- [What the task requires] Write out the material below line for line, keeping every character unchanged.

Entries for locating words and elements
** Begin **

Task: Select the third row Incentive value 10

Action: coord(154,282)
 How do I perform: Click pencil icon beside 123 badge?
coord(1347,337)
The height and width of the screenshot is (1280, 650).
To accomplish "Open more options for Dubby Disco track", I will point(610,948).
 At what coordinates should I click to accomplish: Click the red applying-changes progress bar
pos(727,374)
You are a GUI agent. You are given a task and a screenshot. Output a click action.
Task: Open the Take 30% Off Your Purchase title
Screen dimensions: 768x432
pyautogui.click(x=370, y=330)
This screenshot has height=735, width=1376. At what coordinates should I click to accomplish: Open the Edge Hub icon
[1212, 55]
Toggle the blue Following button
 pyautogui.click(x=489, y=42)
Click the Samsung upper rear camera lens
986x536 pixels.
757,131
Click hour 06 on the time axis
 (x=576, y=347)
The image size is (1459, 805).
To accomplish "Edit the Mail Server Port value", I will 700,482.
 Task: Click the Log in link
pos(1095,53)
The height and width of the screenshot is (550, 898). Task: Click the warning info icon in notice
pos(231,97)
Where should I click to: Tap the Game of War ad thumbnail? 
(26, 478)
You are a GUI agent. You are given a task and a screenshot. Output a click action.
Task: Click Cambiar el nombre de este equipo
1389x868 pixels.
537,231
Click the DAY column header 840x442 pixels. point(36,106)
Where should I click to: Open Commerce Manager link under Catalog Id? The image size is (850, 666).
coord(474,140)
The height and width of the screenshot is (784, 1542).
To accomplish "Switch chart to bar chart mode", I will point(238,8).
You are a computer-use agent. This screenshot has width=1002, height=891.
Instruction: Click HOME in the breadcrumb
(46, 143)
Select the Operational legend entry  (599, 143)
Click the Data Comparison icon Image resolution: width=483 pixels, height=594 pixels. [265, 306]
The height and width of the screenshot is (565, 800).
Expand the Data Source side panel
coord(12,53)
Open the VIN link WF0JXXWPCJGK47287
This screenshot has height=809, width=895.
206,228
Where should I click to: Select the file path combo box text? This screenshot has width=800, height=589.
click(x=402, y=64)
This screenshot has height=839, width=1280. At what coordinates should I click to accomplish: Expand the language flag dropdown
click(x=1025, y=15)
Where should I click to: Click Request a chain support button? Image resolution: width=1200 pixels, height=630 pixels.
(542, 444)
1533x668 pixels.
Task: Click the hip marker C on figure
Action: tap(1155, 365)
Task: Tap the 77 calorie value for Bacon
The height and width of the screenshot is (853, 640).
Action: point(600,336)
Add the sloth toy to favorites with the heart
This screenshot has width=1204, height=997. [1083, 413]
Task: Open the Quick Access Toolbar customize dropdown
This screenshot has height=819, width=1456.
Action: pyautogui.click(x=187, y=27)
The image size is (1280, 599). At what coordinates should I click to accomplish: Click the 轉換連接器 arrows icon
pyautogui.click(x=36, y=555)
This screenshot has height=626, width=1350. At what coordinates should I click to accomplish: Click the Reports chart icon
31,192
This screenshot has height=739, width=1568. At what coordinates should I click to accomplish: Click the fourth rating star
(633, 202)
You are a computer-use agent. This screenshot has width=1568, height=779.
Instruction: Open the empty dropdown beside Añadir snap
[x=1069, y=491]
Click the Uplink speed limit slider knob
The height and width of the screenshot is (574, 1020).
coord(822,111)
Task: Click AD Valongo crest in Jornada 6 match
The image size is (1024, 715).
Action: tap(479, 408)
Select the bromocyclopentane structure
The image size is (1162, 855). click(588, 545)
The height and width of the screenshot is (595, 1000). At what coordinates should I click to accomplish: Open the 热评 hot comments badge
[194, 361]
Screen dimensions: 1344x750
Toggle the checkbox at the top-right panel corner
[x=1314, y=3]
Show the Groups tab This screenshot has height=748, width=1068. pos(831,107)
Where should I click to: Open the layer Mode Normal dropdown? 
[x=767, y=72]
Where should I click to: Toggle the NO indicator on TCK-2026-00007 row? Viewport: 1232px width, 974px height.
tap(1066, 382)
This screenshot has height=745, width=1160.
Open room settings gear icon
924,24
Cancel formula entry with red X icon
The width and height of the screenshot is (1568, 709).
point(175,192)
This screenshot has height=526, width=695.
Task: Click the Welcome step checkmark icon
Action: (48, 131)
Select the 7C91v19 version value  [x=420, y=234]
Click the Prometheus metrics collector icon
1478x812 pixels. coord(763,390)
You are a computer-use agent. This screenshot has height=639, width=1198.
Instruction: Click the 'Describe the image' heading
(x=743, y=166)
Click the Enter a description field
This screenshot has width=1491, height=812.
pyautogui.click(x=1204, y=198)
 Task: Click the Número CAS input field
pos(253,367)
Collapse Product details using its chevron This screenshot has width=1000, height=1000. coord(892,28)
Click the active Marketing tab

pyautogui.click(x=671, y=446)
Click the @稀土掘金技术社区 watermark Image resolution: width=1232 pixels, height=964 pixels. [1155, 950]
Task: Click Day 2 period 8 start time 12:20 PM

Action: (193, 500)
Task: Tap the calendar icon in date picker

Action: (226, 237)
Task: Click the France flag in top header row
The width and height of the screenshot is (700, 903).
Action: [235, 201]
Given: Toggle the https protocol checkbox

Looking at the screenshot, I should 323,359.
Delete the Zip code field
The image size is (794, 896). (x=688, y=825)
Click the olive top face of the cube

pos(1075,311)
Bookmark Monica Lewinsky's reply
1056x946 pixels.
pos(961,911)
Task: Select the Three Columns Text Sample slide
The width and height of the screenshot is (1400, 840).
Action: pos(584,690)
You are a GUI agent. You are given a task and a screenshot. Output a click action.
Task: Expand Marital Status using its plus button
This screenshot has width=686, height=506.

** End **

- [The response]
Task: Select the third row Incentive value 10

Action: coord(154,282)
 How do I perform: Click pencil icon beside 123 badge?
coord(1347,337)
The height and width of the screenshot is (1280, 650).
To accomplish "Open more options for Dubby Disco track", I will point(610,948).
 At what coordinates should I click to accomplish: Click the red applying-changes progress bar
pos(727,374)
You are a GUI agent. You are given a task and a screenshot. Output a click action.
Task: Open the Take 30% Off Your Purchase title
Screen dimensions: 768x432
pyautogui.click(x=370, y=330)
This screenshot has height=735, width=1376. At what coordinates should I click to accomplish: Open the Edge Hub icon
[1212, 55]
Toggle the blue Following button
 pyautogui.click(x=489, y=42)
Click the Samsung upper rear camera lens
986x536 pixels.
757,131
Click hour 06 on the time axis
 (x=576, y=347)
The image size is (1459, 805).
To accomplish "Edit the Mail Server Port value", I will 700,482.
 Task: Click the Log in link
pos(1095,53)
The height and width of the screenshot is (550, 898). Task: Click the warning info icon in notice
pos(231,97)
Where should I click to: Tap the Game of War ad thumbnail? 
(26, 478)
You are a GUI agent. You are given a task and a screenshot. Output a click action.
Task: Click Cambiar el nombre de este equipo
1389x868 pixels.
537,231
Click the DAY column header 840x442 pixels. point(36,106)
Where should I click to: Open Commerce Manager link under Catalog Id? The image size is (850, 666).
coord(474,140)
The height and width of the screenshot is (784, 1542).
To accomplish "Switch chart to bar chart mode", I will point(238,8).
You are a computer-use agent. This screenshot has width=1002, height=891.
Instruction: Click HOME in the breadcrumb
(46, 143)
Select the Operational legend entry  (599, 143)
Click the Data Comparison icon Image resolution: width=483 pixels, height=594 pixels. [265, 306]
The height and width of the screenshot is (565, 800).
Expand the Data Source side panel
coord(12,53)
Open the VIN link WF0JXXWPCJGK47287
This screenshot has height=809, width=895.
206,228
Where should I click to: Select the file path combo box text? This screenshot has width=800, height=589.
click(x=402, y=64)
This screenshot has height=839, width=1280. At what coordinates should I click to accomplish: Expand the language flag dropdown
click(x=1025, y=15)
Where should I click to: Click Request a chain support button? Image resolution: width=1200 pixels, height=630 pixels.
(542, 444)
1533x668 pixels.
Task: Click the hip marker C on figure
Action: tap(1155, 365)
Task: Tap the 77 calorie value for Bacon
The height and width of the screenshot is (853, 640).
Action: point(600,336)
Add the sloth toy to favorites with the heart
This screenshot has width=1204, height=997. [1083, 413]
Task: Open the Quick Access Toolbar customize dropdown
This screenshot has height=819, width=1456.
Action: pyautogui.click(x=187, y=27)
The image size is (1280, 599). At what coordinates should I click to accomplish: Click the 轉換連接器 arrows icon
pyautogui.click(x=36, y=555)
This screenshot has height=626, width=1350. At what coordinates should I click to accomplish: Click the Reports chart icon
31,192
This screenshot has height=739, width=1568. At what coordinates should I click to accomplish: Click the fourth rating star
(633, 202)
You are a computer-use agent. This screenshot has width=1568, height=779.
Instruction: Open the empty dropdown beside Añadir snap
[x=1069, y=491]
Click the Uplink speed limit slider knob
The height and width of the screenshot is (574, 1020).
coord(822,111)
Task: Click AD Valongo crest in Jornada 6 match
The image size is (1024, 715).
Action: tap(479, 408)
Select the bromocyclopentane structure
The image size is (1162, 855). click(588, 545)
The height and width of the screenshot is (595, 1000). At what coordinates should I click to accomplish: Open the 热评 hot comments badge
[194, 361]
Screen dimensions: 1344x750
Toggle the checkbox at the top-right panel corner
[x=1314, y=3]
Show the Groups tab This screenshot has height=748, width=1068. pos(831,107)
Where should I click to: Open the layer Mode Normal dropdown? 
[x=767, y=72]
Where should I click to: Toggle the NO indicator on TCK-2026-00007 row? Viewport: 1232px width, 974px height.
tap(1066, 382)
This screenshot has height=745, width=1160.
Open room settings gear icon
924,24
Cancel formula entry with red X icon
The width and height of the screenshot is (1568, 709).
point(175,192)
This screenshot has height=526, width=695.
Task: Click the Welcome step checkmark icon
Action: (48, 131)
Select the 7C91v19 version value  [x=420, y=234]
Click the Prometheus metrics collector icon
1478x812 pixels. coord(763,390)
You are a computer-use agent. This screenshot has height=639, width=1198.
Instruction: Click the 'Describe the image' heading
(x=743, y=166)
Click the Enter a description field
This screenshot has width=1491, height=812.
pyautogui.click(x=1204, y=198)
 Task: Click the Número CAS input field
pos(253,367)
Collapse Product details using its chevron This screenshot has width=1000, height=1000. coord(892,28)
Click the active Marketing tab

pyautogui.click(x=671, y=446)
Click the @稀土掘金技术社区 watermark Image resolution: width=1232 pixels, height=964 pixels. [1155, 950]
Task: Click Day 2 period 8 start time 12:20 PM

Action: (193, 500)
Task: Tap the calendar icon in date picker

Action: (226, 237)
Task: Click the France flag in top header row
The width and height of the screenshot is (700, 903).
Action: [235, 201]
Given: Toggle the https protocol checkbox

Looking at the screenshot, I should 323,359.
Delete the Zip code field
The image size is (794, 896). (x=688, y=825)
Click the olive top face of the cube

pos(1075,311)
Bookmark Monica Lewinsky's reply
1056x946 pixels.
pos(961,911)
Task: Select the Three Columns Text Sample slide
The width and height of the screenshot is (1400, 840).
Action: pos(584,690)
You are a GUI agent. You are given a task and a screenshot. Output a click action.
Task: Expand Marital Status using its plus button
This screenshot has width=686, height=506.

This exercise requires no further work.